Researchers from Sweden’s Linköping University discover the pathway that leads to deadly infections in people co-infected with HIV and TB.
As tuberculosis (TB) continues to be one of the top 10 leading causes of death around the world, people co-infected with HIV and TB are at high risk for developing deadly infections. Now, researchers in a new study have found evidence as to why HIV and TB coinfection is such a dangerous combination.
The World Health Organization’s (WHO) recent release of the Global Tuberculosis Report for 2016 offered a grim look at a disease that has infected 10.4 million people worldwide in 2015 and caused 1.8 million deaths. Particularly persistent lung infections associated with the multi-drug resistant forms of TB have, in the past, taken up to 24 months to treat with antibiotics, but better treatment options that are available today can clear those infections in under 12 months. While more easily treatable forms of TB can be cleared within 6 months, for people with HIV, a diagnosis coupled with any form of TB can be critical.
According to WHO, TB is a leading cause of death in people with HIV. In 2015 alone, TB was the cause of 35% of all deaths in HIV-positive people. Of the 1.8 million people who died last year from TB, about 400,000 were co-infected with HIV. The new study, published in The American Journal of Pathology, examined this link between the two diseases.
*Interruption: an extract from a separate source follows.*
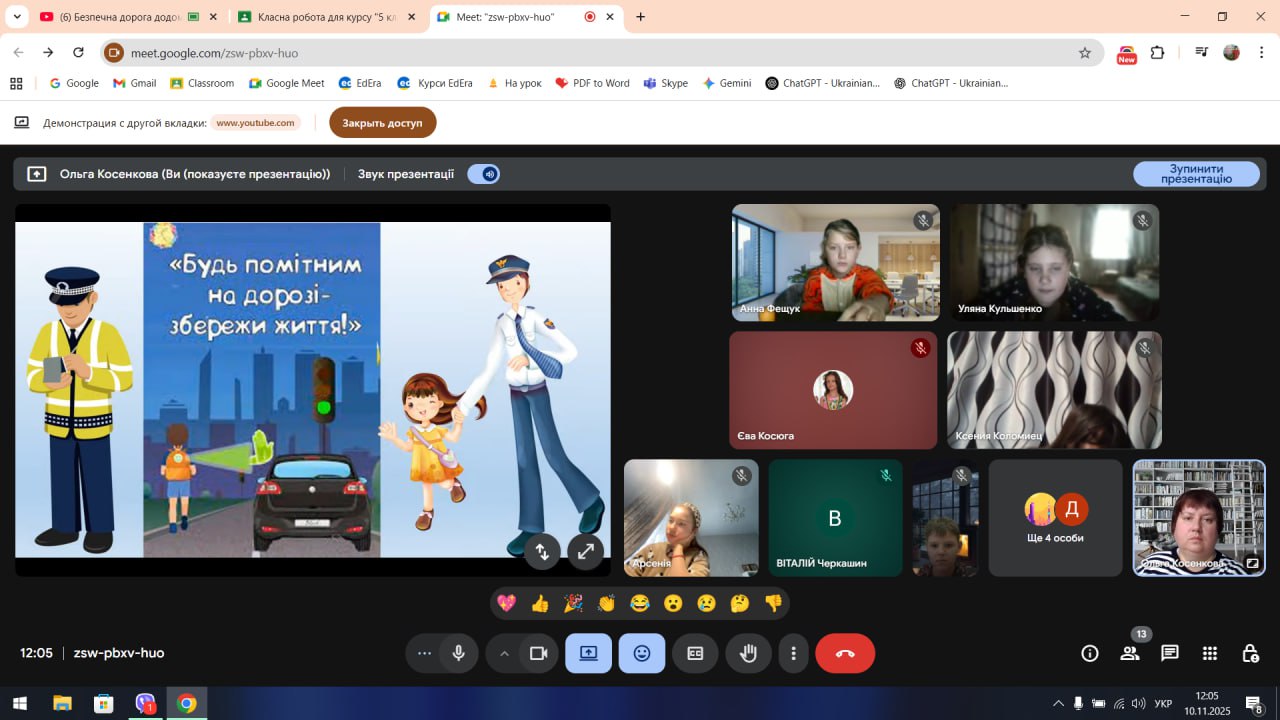Switch to the YouTube browser tab
The image size is (1280, 720).
(120, 17)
The immune system-depressing effects of HIV make people with the disease more susceptible to life-threatening infections and cancers, and the researchers in this study wanted to understand the mechanism that makes latent TB progress to active TB disease in people with HIV.
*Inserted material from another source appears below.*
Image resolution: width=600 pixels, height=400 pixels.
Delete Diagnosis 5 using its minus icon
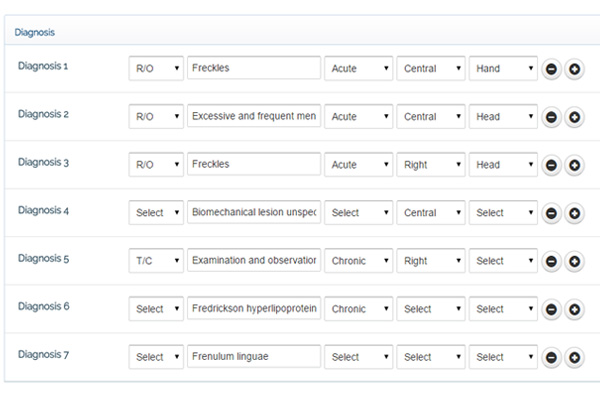(x=551, y=261)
"The risk of infection progressing to active tuberculosis is around 30 times higher for people who are HIV-positive. But the reason for this has not been known at the cellular level," said study leader and Senior Lecturer at Sweden’s Linköping University Robert Blomgran in a recent press release.
People who carry Mycobacterium tuberculosis bacteria in their bodies without ever developing illness symptoms have what is called latent TB infection. These people usually have a positive skin or blood test for TB but do not feel sick and cannot spread TB bacteria. Even though they do not feel ill, people with latent TB should be treated to prevent the disease progression. According to the Centers for Disease Control and Prevention, without treatment, about 5% to 10% of people carrying the bacteria will develop TB disease. However, people with HIV are at much greater risk.
To understand why, the study authors looked at dendritic cells, which are antigen-presenting cells that play an important role in immune response. In cases of latent TB, people exposed to the Mycobacterium tuberculosis bacteria are protected by an immune response that surrounds the bacteria in scar tissue. In healthy people, dendritic cells break down the bacteria and push them to the cell surface, where T-cells can bind with the TB bacteria and kill them. The researchers co-infected human dendritic cells with HIV and TB, and they found that the cells had an inhibited immune response and were less able to activate the T-cells needed to kill the bacteria, thus, TB bacteria are more potent in people with HIV.
"We have now shown that HIV has a clear effect also on the innate immune defense, in particular the dendritic cells, which link the innate and the adaptive immune defenses,” explains Dr. Blomgran. “Much work remains to be done, but we can already suggest that one important future treatment strategy for infection should be to find ways to strengthen or boost cells in the immune defense using what is known as 'host-directed therapy'.”